* _Work to be completed_
Your answer should consist of all lines in the listing that hold the word "link".

_ _ _

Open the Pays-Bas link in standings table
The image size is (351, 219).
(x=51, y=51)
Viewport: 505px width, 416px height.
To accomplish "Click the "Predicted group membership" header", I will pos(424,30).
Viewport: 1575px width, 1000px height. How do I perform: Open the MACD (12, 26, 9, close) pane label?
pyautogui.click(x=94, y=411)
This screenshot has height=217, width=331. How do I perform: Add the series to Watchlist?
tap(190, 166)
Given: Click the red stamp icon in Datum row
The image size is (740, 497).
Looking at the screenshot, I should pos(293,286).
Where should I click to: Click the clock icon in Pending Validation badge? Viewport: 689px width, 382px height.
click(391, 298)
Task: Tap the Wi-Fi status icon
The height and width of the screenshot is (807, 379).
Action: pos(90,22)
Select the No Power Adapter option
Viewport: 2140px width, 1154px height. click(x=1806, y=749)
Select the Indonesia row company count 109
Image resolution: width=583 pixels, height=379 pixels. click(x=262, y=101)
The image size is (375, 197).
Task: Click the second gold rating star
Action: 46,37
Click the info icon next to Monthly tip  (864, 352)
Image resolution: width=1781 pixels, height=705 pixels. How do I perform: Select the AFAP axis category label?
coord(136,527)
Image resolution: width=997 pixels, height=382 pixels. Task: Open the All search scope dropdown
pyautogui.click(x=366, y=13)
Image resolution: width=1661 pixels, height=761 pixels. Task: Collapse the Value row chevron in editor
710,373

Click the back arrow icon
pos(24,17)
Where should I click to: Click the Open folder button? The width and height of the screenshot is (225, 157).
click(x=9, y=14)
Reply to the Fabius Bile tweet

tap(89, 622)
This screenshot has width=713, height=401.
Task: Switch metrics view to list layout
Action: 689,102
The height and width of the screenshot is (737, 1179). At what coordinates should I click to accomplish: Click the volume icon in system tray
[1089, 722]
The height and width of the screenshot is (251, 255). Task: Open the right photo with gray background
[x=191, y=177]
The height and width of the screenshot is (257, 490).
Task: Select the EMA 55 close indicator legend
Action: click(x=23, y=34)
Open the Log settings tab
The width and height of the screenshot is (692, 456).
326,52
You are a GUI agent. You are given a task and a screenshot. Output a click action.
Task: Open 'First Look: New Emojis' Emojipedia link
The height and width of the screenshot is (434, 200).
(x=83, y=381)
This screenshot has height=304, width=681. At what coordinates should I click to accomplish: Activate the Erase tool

_ _ _

* _Reply to the task_
Open the Pays-Bas link in standings table
Task: Open 'First Look: New Emojis' Emojipedia link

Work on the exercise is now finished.